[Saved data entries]
--
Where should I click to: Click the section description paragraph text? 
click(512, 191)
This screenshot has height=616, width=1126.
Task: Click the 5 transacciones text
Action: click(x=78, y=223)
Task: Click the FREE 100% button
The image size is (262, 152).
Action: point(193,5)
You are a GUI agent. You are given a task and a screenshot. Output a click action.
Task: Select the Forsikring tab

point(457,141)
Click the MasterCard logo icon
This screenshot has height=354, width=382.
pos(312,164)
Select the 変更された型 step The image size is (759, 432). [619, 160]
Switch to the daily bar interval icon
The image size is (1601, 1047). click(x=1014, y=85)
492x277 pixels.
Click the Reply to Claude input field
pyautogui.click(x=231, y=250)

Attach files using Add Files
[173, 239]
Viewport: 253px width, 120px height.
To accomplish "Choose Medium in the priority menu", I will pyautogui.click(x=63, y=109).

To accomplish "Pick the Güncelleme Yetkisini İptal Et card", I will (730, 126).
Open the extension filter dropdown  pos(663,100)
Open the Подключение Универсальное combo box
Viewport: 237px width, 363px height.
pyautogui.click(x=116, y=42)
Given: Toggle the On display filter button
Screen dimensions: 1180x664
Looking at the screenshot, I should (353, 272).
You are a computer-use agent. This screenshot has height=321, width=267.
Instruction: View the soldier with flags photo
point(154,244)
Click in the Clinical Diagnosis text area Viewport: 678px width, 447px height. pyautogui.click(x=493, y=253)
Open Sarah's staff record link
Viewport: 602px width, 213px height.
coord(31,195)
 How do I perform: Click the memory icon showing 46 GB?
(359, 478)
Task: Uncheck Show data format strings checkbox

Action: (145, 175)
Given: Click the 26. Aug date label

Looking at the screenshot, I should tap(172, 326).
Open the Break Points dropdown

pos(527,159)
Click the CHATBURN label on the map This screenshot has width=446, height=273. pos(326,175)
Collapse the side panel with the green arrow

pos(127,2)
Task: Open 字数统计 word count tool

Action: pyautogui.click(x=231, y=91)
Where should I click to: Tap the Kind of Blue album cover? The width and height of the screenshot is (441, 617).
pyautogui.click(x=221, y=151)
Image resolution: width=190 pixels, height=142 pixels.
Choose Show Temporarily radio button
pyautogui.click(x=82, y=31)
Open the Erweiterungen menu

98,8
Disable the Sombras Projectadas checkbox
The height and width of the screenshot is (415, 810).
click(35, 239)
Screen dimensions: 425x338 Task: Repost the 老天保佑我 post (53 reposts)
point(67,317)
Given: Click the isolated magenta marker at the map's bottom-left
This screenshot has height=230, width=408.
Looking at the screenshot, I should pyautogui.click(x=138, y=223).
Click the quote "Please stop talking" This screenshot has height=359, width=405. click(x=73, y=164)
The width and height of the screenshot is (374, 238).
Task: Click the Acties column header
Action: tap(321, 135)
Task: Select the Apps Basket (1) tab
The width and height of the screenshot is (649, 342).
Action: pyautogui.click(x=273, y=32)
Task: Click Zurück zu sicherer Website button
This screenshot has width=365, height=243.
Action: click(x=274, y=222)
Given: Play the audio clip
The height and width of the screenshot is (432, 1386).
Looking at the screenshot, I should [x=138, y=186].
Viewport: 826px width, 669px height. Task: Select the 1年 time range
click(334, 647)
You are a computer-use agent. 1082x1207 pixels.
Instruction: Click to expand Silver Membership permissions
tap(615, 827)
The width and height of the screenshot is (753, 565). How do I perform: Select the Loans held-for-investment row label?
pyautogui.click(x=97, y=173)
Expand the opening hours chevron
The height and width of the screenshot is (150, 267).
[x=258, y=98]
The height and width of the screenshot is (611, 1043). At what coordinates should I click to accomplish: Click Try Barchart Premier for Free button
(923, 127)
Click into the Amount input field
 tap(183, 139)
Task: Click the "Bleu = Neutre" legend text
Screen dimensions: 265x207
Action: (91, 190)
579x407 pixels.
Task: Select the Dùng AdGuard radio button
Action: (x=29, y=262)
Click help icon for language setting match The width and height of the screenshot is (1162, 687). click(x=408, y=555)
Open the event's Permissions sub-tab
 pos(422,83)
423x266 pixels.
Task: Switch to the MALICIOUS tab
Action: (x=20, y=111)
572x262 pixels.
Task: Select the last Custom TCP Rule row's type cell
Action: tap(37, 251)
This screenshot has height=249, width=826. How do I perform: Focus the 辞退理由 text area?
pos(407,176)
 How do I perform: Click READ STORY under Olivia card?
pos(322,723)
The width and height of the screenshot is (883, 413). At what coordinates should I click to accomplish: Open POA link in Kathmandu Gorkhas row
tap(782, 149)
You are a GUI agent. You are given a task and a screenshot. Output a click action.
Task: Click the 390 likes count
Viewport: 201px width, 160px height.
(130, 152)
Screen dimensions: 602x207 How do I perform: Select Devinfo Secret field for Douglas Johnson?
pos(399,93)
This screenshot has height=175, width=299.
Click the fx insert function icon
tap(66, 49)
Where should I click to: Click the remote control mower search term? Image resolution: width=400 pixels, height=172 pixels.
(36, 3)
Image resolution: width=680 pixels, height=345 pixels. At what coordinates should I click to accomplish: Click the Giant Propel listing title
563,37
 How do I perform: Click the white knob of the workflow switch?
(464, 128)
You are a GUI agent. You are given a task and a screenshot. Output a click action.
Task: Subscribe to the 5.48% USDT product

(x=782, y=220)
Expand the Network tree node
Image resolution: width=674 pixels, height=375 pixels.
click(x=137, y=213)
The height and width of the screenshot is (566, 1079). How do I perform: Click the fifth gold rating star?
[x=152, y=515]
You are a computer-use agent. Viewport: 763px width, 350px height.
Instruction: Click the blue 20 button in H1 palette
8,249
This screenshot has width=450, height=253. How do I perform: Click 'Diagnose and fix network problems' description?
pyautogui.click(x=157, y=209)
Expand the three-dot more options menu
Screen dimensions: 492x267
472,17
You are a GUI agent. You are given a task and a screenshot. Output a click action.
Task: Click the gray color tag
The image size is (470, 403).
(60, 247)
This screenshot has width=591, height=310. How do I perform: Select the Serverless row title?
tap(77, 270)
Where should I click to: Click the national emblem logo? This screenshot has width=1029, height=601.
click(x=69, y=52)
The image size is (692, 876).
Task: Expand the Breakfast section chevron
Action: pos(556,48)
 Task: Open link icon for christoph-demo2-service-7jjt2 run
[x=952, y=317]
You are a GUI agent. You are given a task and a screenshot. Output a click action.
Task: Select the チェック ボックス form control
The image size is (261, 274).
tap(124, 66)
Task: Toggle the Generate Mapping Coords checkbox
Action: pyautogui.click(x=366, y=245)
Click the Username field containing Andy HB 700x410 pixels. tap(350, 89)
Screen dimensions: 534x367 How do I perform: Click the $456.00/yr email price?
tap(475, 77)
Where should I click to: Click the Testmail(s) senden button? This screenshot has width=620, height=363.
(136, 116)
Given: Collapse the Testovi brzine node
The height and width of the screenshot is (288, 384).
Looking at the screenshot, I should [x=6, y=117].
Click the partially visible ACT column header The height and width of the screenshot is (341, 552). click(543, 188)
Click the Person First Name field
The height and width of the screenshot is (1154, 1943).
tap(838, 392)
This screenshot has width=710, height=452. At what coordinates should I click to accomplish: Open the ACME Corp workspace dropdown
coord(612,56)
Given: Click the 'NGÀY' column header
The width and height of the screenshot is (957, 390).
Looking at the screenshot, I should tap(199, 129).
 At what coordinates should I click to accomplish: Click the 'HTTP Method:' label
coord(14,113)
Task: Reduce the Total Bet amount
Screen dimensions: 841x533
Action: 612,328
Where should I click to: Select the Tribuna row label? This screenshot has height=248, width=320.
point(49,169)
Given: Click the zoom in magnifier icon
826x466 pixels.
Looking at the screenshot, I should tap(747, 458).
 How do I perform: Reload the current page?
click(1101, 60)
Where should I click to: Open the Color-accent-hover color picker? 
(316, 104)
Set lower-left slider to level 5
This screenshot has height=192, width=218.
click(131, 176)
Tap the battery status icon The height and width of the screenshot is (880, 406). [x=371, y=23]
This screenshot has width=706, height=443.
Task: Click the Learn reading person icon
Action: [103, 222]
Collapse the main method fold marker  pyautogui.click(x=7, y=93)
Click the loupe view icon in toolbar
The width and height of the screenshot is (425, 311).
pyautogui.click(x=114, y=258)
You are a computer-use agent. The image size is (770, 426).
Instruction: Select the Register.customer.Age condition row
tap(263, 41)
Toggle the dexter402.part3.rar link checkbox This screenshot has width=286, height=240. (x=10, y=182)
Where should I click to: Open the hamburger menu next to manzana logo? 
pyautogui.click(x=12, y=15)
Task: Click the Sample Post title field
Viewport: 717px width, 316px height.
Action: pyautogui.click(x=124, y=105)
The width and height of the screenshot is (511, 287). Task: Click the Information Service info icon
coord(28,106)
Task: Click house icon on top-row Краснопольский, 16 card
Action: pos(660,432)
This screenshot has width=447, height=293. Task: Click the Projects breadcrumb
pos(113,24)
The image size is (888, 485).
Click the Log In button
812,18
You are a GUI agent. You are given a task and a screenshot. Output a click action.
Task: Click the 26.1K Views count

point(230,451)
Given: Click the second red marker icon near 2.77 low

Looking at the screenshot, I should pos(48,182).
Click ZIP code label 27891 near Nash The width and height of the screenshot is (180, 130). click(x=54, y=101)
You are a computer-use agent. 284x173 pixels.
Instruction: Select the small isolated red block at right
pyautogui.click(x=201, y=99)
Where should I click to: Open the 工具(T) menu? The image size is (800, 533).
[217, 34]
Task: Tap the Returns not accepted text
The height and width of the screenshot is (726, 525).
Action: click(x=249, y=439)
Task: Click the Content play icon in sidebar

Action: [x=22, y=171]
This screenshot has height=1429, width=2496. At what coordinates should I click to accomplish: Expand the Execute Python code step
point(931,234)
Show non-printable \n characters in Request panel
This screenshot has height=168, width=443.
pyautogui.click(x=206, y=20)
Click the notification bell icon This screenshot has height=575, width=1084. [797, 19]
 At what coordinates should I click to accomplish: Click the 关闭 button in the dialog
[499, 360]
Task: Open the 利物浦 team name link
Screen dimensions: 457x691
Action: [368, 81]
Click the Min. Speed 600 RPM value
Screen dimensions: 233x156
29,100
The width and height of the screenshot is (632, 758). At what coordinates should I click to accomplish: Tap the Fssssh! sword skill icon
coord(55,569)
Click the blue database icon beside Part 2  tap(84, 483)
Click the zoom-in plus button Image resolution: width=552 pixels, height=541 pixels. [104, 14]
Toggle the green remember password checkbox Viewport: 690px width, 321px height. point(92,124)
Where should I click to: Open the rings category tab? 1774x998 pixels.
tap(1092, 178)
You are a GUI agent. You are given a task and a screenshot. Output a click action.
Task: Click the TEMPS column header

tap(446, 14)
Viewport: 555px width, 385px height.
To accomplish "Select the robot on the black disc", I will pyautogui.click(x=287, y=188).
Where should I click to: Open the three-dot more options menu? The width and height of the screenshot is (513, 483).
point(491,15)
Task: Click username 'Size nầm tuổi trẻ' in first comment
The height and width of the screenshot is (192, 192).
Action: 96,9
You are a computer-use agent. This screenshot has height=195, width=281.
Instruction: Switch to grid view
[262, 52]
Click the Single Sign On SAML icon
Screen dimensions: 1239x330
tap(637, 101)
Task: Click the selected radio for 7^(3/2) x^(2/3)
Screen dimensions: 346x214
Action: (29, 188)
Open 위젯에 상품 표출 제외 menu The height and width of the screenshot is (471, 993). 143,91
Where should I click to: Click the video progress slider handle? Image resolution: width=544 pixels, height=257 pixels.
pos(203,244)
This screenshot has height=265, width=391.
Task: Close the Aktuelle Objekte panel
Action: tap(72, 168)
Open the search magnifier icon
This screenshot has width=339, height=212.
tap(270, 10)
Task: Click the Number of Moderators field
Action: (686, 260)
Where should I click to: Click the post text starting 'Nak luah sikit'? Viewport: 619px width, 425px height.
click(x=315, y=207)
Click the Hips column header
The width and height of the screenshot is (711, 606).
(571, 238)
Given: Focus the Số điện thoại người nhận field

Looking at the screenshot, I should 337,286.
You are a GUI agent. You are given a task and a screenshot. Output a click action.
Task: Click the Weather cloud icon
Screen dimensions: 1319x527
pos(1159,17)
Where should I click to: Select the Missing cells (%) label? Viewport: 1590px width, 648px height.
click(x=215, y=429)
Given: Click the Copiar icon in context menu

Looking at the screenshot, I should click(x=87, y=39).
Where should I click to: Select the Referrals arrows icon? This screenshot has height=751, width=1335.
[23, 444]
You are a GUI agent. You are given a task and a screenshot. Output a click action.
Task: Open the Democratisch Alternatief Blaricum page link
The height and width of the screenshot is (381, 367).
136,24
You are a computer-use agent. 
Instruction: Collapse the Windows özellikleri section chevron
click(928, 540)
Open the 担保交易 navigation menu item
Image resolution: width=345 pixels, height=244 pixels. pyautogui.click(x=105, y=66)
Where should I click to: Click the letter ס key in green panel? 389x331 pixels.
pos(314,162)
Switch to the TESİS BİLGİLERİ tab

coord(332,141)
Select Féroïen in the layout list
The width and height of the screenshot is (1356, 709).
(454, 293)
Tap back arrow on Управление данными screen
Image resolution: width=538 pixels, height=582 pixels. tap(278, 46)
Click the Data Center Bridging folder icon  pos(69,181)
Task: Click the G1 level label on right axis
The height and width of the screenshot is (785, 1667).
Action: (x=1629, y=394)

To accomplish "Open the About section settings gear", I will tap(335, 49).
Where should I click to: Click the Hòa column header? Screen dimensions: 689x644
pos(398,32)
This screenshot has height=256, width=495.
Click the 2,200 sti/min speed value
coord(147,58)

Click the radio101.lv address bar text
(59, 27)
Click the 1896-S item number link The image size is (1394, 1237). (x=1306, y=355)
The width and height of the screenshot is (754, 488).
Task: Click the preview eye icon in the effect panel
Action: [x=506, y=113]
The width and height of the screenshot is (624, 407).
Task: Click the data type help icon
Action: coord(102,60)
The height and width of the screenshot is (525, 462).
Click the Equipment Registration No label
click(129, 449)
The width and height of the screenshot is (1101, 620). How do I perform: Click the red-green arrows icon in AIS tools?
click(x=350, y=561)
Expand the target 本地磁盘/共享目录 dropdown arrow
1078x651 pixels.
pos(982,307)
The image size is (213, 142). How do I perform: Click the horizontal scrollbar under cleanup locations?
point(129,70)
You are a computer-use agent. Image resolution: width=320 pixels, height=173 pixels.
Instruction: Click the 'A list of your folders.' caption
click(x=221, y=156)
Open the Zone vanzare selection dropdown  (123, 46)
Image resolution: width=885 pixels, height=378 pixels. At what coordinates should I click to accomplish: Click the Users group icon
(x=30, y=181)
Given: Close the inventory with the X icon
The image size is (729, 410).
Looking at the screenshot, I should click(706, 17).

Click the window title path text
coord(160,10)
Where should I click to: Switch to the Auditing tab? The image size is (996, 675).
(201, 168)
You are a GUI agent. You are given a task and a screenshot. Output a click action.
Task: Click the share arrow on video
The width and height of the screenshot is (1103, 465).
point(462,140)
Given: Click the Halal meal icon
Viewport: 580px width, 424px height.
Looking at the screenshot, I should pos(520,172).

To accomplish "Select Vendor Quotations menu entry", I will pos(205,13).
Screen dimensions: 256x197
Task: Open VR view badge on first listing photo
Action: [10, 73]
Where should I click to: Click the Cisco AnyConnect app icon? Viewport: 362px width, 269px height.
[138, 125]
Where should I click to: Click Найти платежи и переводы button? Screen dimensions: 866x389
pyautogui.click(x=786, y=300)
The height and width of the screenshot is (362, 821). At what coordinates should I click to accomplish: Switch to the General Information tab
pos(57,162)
--
◆ WORK ITEM: Here the output must be the lines above from the line with "Instruction: Click the 'A" to the line with "Open the Zone", both included, duplicated word for word and nothing else.

◆ RESPONSE TO THIS TASK:
Instruction: Click the 'A list of your folders.' caption
click(x=221, y=156)
Open the Zone vanzare selection dropdown  (123, 46)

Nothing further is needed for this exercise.